__УСЛОВИЕ ЗАДАНИЯ__:
Перепишите дословно отрывок из текста для чтения от слов «Валерий Стародубцев - бывший» до слов «в городе Виттенберге.».

__ТЕКСТ ДЛЯ ЧТЕНИЯ__:
===============
Автор: | 10. мая 2020



Валерий Стародубцев - бывший рижанин, соавтор сценариев к нескольким фильмам, снятым на Рижской киностудии. Автор сценариев многосерийных художественных фильмов. Много лет проработал в Москве заведующим литературной частью театра «Современник» (гл.режиссер Галина Волчек). После чего ушел в журналистику, издавал журнал о театральном и кино искусстве. Сейчас Валерий Стародубцев постоянно проживает в Германии, недалеко от Берлина, в городе Виттенберге.

Четыре тетрадки рядового Хижнякова

 

Не помню, когда и при каких обстоятельствах мы с ним познакомились. Наверно, в какой-то актерской компании. Он только что, к удивлению многих, был принят в театр. За его спиной пожимали плечами: зачем? Что он может играть? Было ему уже далеко за сорок, и красавцем он не был. Невысокий, ростом даже ниже среднего, с непропорционально маленькими ручками, с густой шапкой седых волос. Но когда начинал говорить, к нему прислушивались: низкий для такой комплекции грудной голос и смеющиеся умные глаза. Недоумения сразу же прекратились, как только он начал репетировать свою первую роль – Аздака в брехтовском «Кавказском меловом круге». А когда сыграл, тут уже и закоренелые скептики вынуждены были признать: артист милостью божьей.
===============
__ФРАГМЕНТ НАБОРА ДАННЫХ__:
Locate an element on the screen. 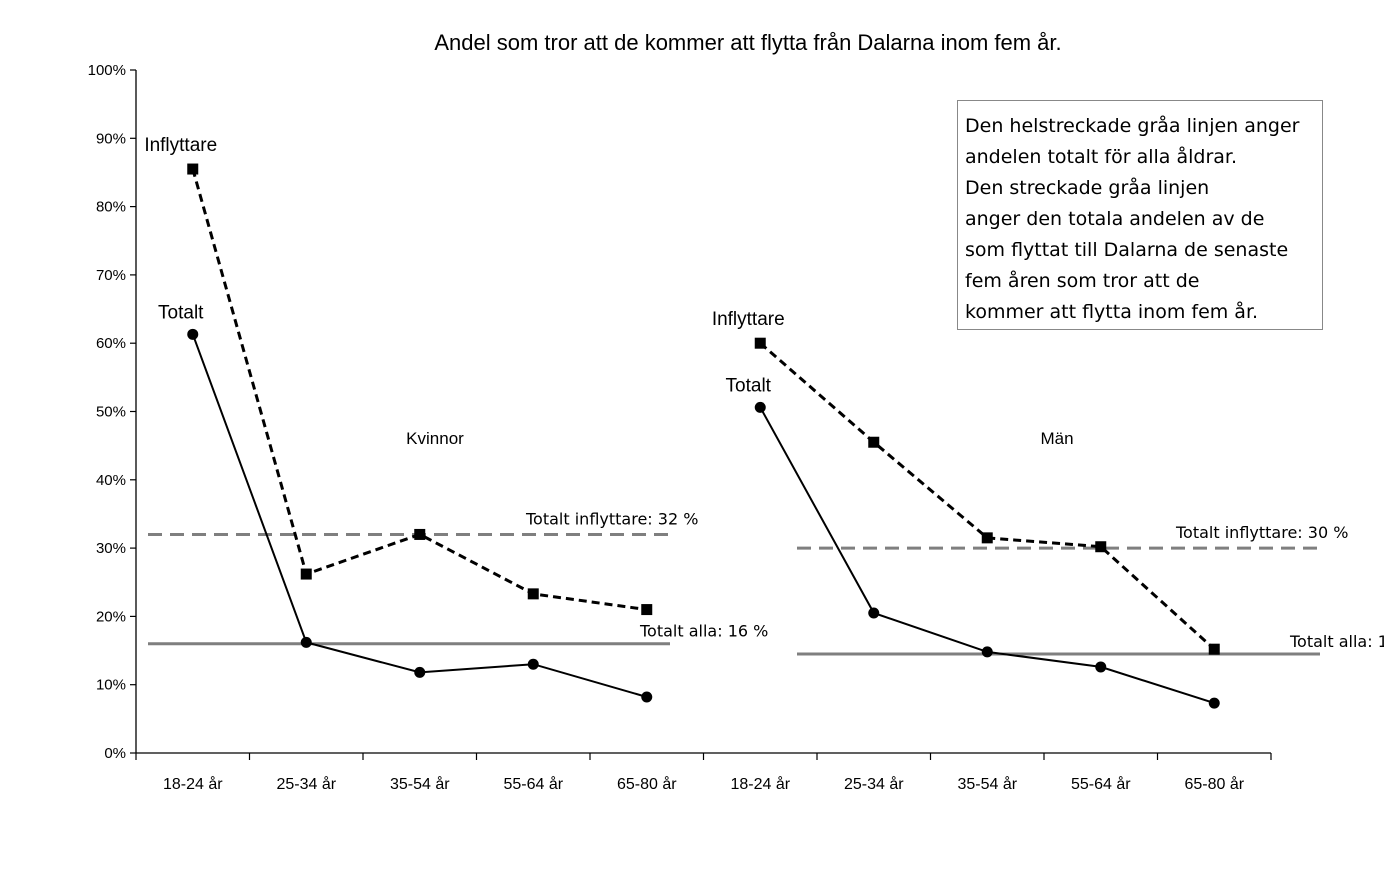 The width and height of the screenshot is (1384, 875). note-line: som flyttat till Dalarna de senaste is located at coordinates (1127, 250).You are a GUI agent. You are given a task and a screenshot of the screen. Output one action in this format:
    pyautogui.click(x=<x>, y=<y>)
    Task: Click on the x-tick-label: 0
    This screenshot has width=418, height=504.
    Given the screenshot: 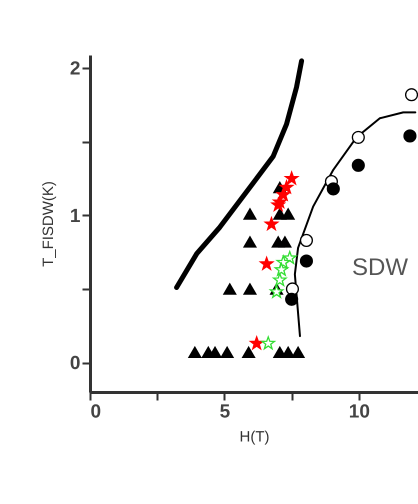 What is the action you would take?
    pyautogui.click(x=96, y=412)
    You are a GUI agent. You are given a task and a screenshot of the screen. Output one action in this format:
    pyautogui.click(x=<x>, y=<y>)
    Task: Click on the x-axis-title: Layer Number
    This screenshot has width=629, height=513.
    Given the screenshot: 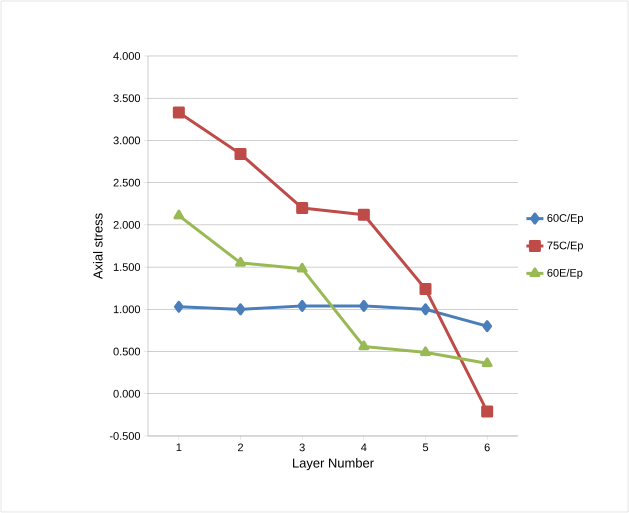 What is the action you would take?
    pyautogui.click(x=334, y=464)
    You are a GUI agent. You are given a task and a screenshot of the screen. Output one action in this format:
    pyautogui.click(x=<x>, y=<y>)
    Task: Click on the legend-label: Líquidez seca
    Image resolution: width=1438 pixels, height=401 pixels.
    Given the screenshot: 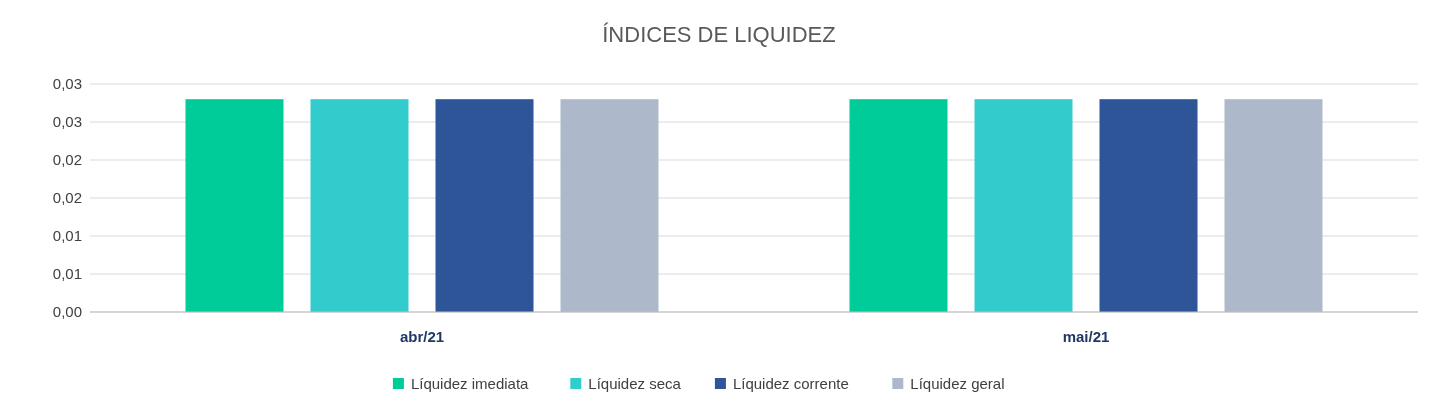 What is the action you would take?
    pyautogui.click(x=635, y=384)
===============
__ОТВЕТ К ЗАДАНИЮ__:
Валерий Стародубцев - бывший рижанин, соавтор сценариев к нескольким фильмам, снятым на Рижской киностудии. Автор сценариев многосерийных художественных фильмов. Много лет проработал в Москве заведующим литературной частью театра «Современник» (гл.режиссер Галина Волчек). После чего ушел в журналистику, издавал журнал о театральном и кино искусстве. Сейчас Валерий Стародубцев постоянно проживает в Германии, недалеко от Берлина, в городе Виттенберге.